Deviating from the mean +-1 variables

68 Views Asked by At

I stumbled across the following exercise (the book Probability and Computing):

Let $b_1, b_2, \cdots b_{m/2}$ all equal 1 and $b_{m/2 + 1}, \cdots, b_m$ all equal $-1$. We now pick $Y_1, \cdots, Y_m$ independently and uniformly $1$ or $0$. Show that there exists a positive constant $c$ such that for sufficiently large $m$:

$\mathbb{P}\left(|\sum_{i=1}^m b_iY_i| > c\sqrt{m}\right) > 1/2$

The hint is to condition on the number of $Y_i$ that are 1.

Already, all the inequalities I know, go in the other direction, meaning $\mathbb{P}\left(\cdots\right) < c$. So it would be helpful if you could give me links to inequalities going in the good direction.

What I tried so far: The probability that the number of $1$'s we pick is outside of the range $[m/2 - d\sqrt{m}, m/2 + d\sqrt{m}]$ is very small (by some Chernoff bound for some $d$). So I only considered the case where we have between $m/2 - d\sqrt{m}$ and $ m/2 + d\sqrt{m}$ many points. Then, I would have liked to show that all these probabilities are more or less comparable. Also, in the case of picking exactly $n/2$ many points, the probability of deviating by more than $c\sqrt{n}$ is relatively large. However, I was not able to conclude yet since the calculations are very messy (estimating binomial coefficients) and I am not sure I can make the idea work / convinced there is a better way.
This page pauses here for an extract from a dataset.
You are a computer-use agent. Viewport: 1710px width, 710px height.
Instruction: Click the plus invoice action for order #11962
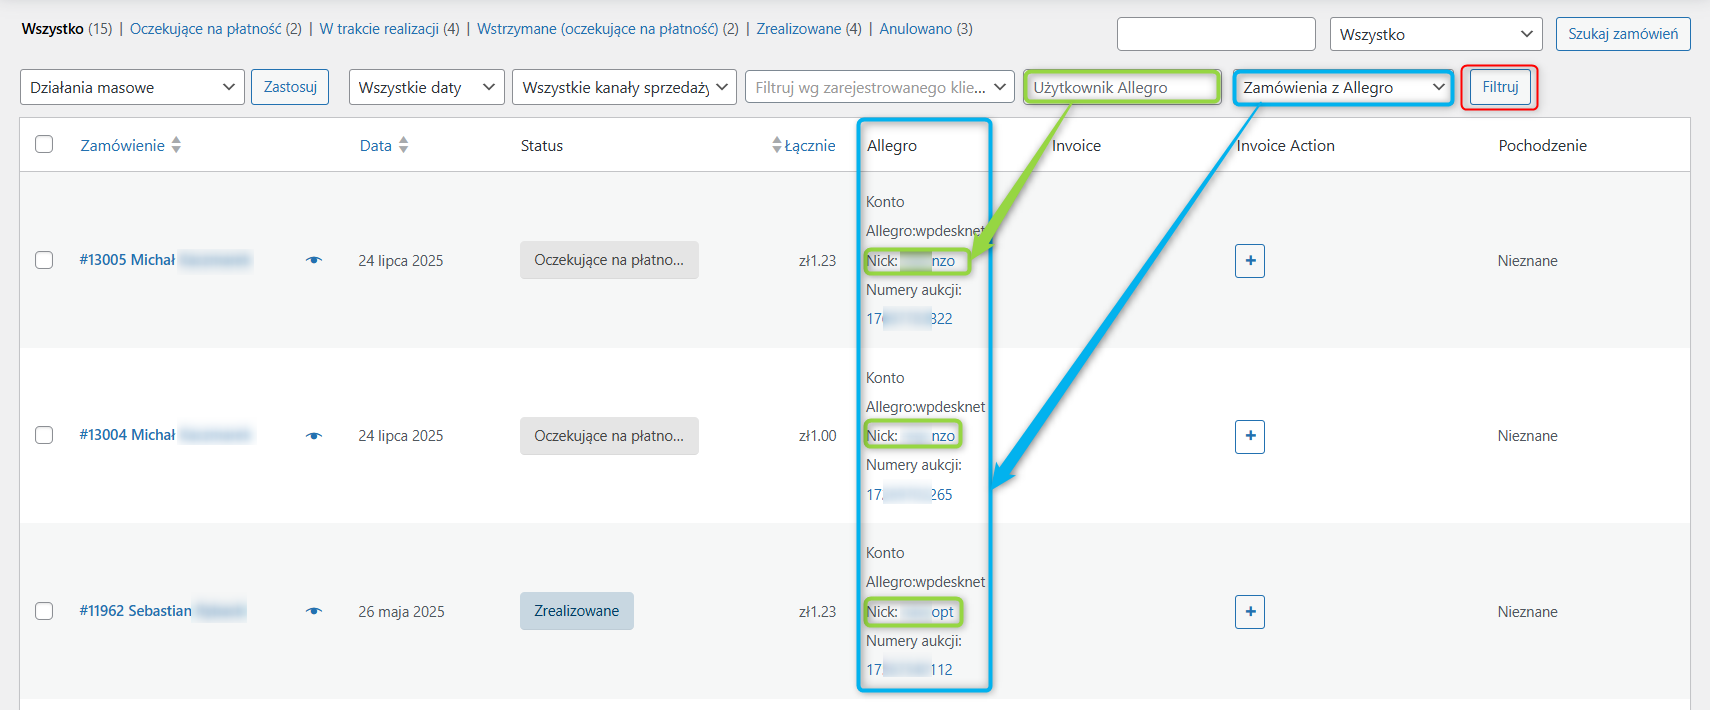tap(1249, 612)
Any help is much appreciated.

1

There are 1 best solutions below

1
On BEST ANSWER

It is easier to convert it first into a single binomial summation. Let $X_1, \dots, X_m$ be independent $\pm1$-valued random variables; use them to define $Y_1, \dots, Y_m$ as $Y_i = \frac{1+X_i}{2}$ when $i \le \frac m2$ and $Y_i = \frac{1-X_i}{2}$ when $i>\frac m2$. Then the sum simplifies to $$\sum_{i=1}^m b_i Y_i = \sum_{i=1}^{m/2} \frac{1+X_i}{2} - \sum_{i=m/2+1}^m \frac{1-X_i}{2} = \frac12\sum_{i=1}^m X_i.$$

The most likely value for this sum is $0$, but this happens with a probability of $\frac{\binom{m}{m/2}}{2^m} \sim \sqrt{\frac{2}{\pi m}}$ as $m \to \infty$ by Stirling's formula. So we have $$ \Pr\left[\left|\frac12\sum_{i=1}^m X_i\right| \le c \sqrt m\right] \le (2c\sqrt m + 1) \Pr\left[\sum_{i=1}^m X_i=0\right] \sim 2c\sqrt{\frac 2\pi} $$ since there are $2c\sqrt m + 1$ integer values in this range, all of which are at most as likely as $0$.

Now first pick a $c$ for which this is less than $\frac12$, and then take $m$ sufficiently large that that we can ignore the error in the asymptotic approximation.

Also, if you want more general anticoncentration inequalities, Proposition 4 on this page (from Ryan O'Donnell's Analysis of Boolean Functions) is a good start. It is not quite strong enough to prove the result we want, because the sum in this problem is only $3$-reasonable and so the bound $\frac{(1-t^2)^2}{B}$ can't reach $\frac12$. But it's much more general than the approach above, which only works because of specifics of binomial random variables.